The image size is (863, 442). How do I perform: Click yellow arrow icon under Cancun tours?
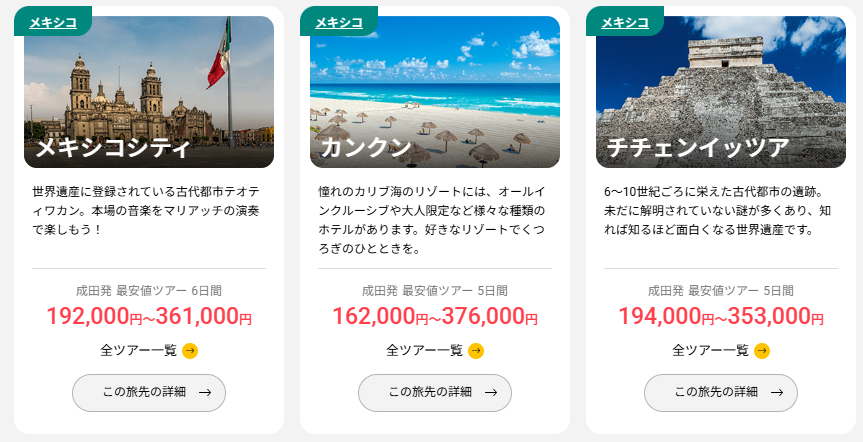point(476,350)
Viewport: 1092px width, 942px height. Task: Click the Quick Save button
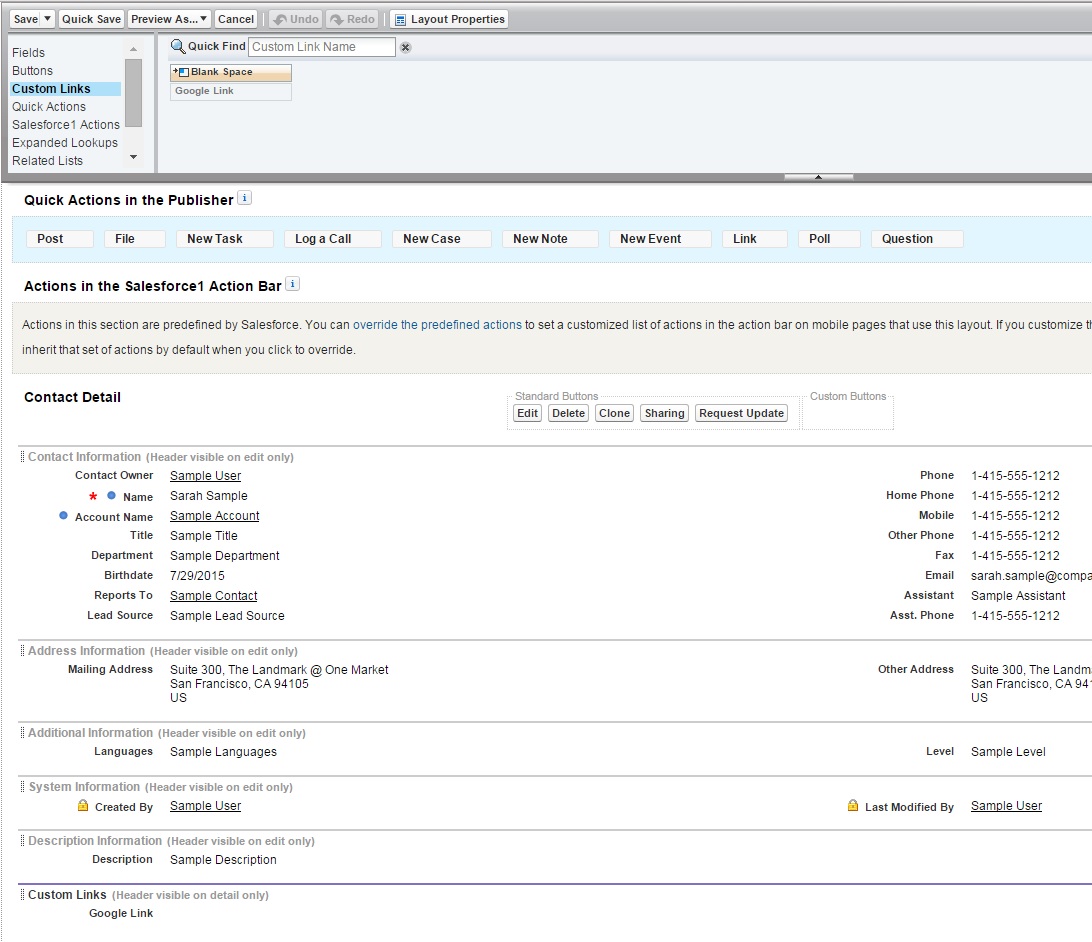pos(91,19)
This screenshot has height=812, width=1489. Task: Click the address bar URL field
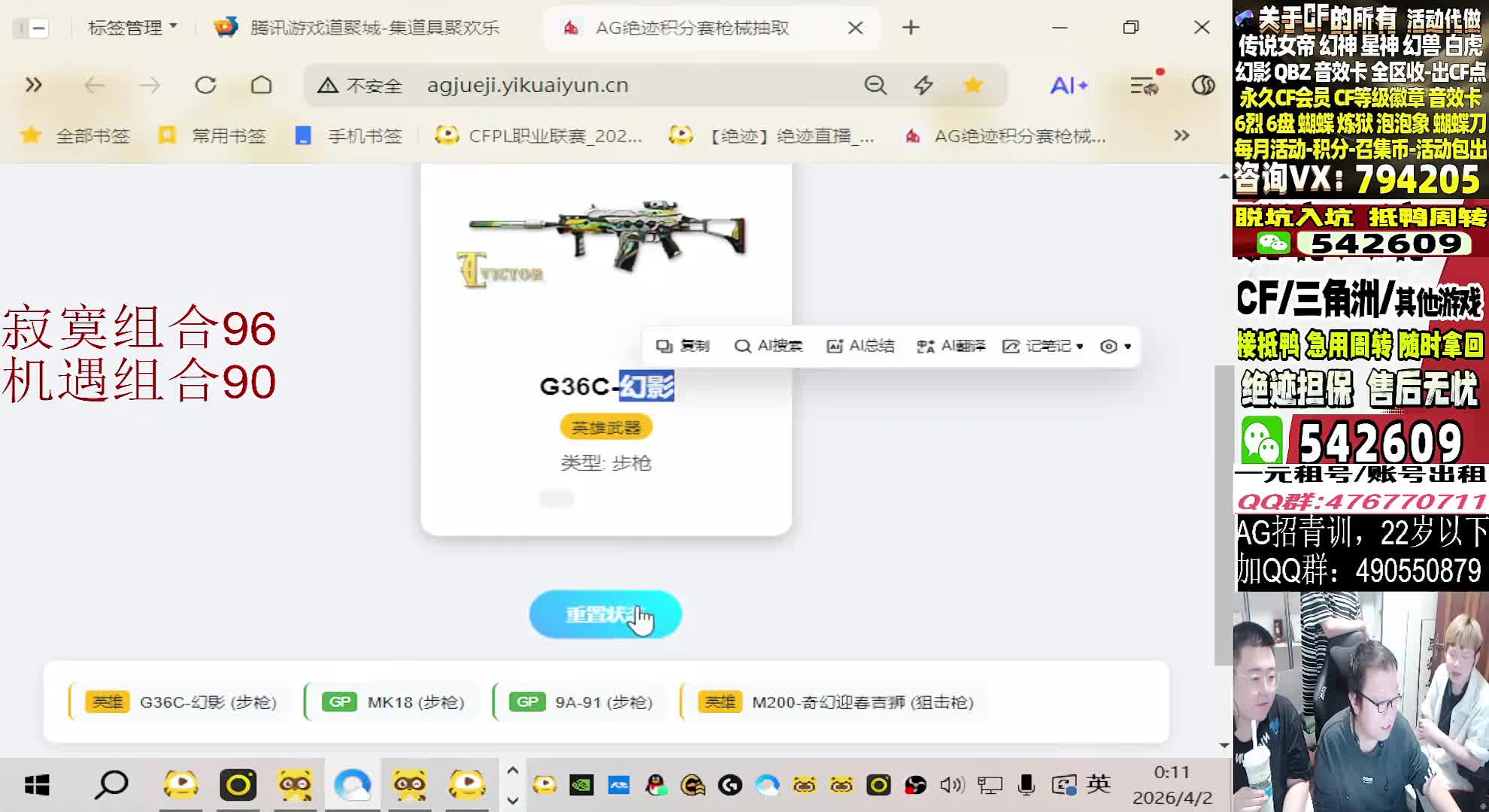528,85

--

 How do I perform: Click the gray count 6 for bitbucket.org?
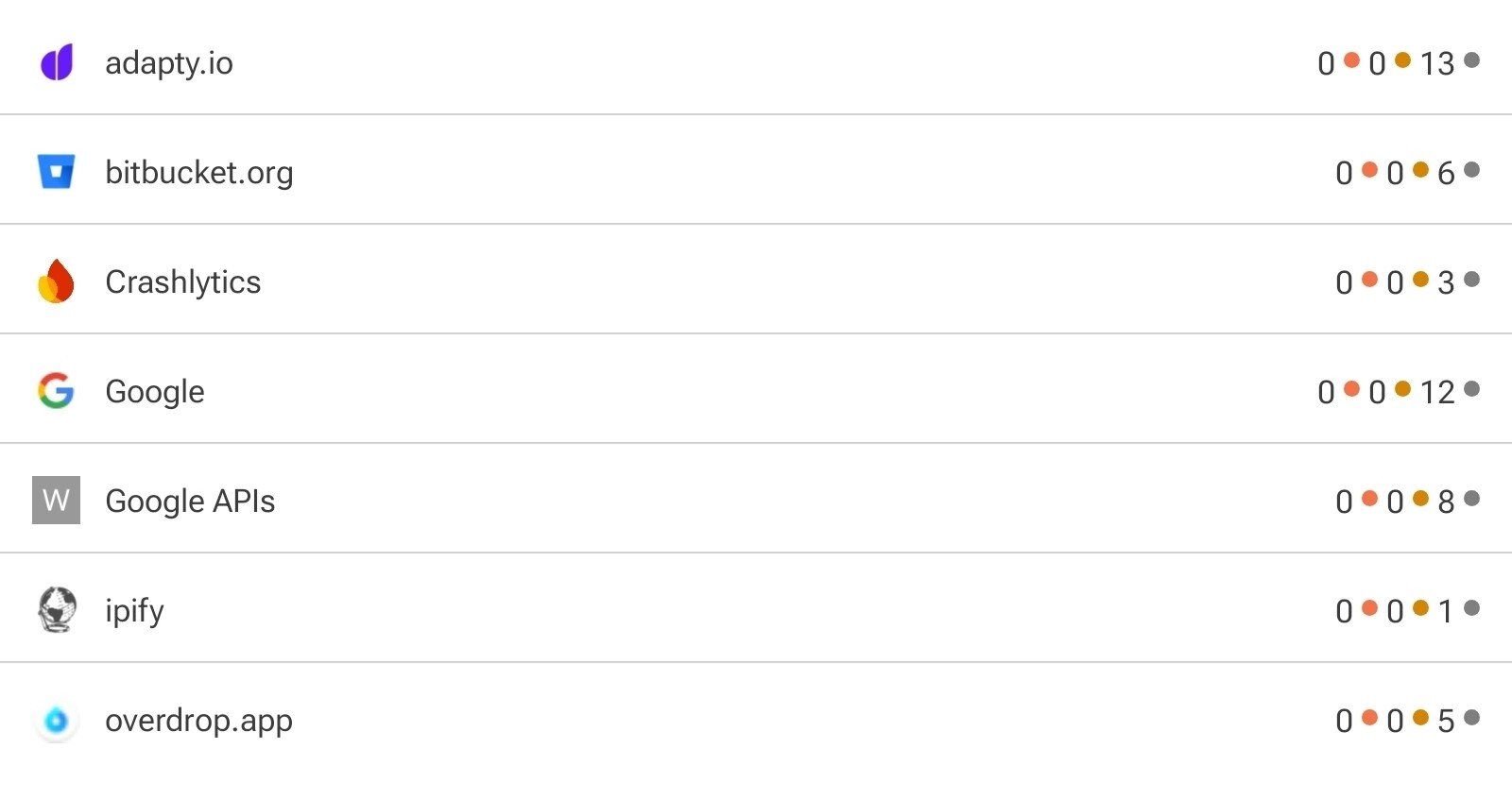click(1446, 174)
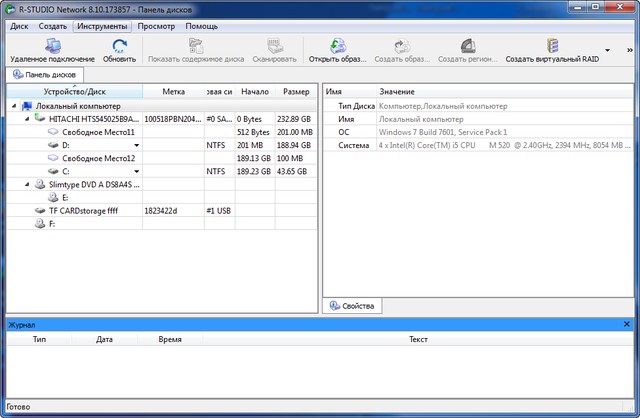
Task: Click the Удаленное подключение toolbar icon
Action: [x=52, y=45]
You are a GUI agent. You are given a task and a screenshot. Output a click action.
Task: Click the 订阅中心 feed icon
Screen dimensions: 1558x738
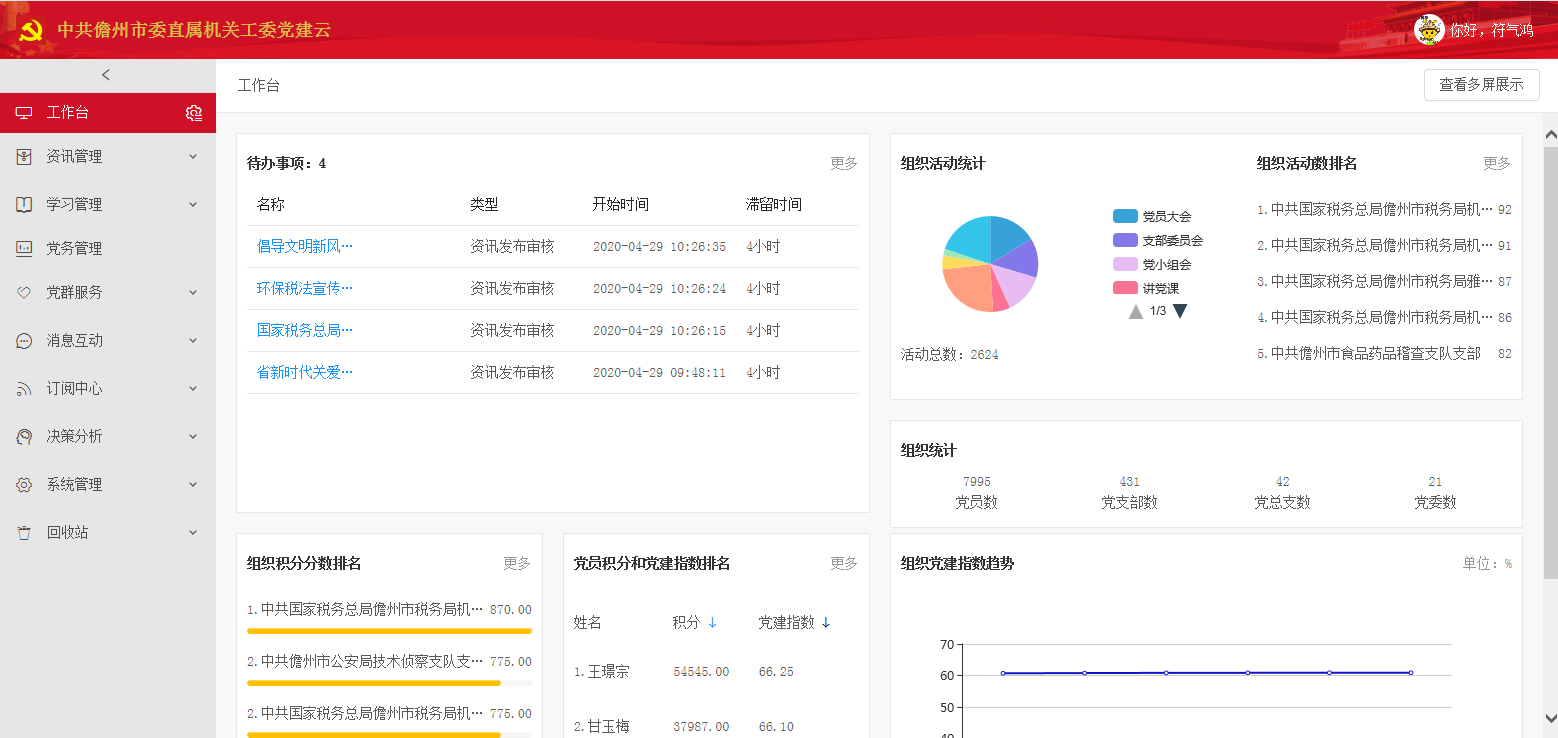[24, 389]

§ Exercise objective
How many lines in the entries above contain the word "perform"? Reply with the number alone.

§ Response to this exercise
2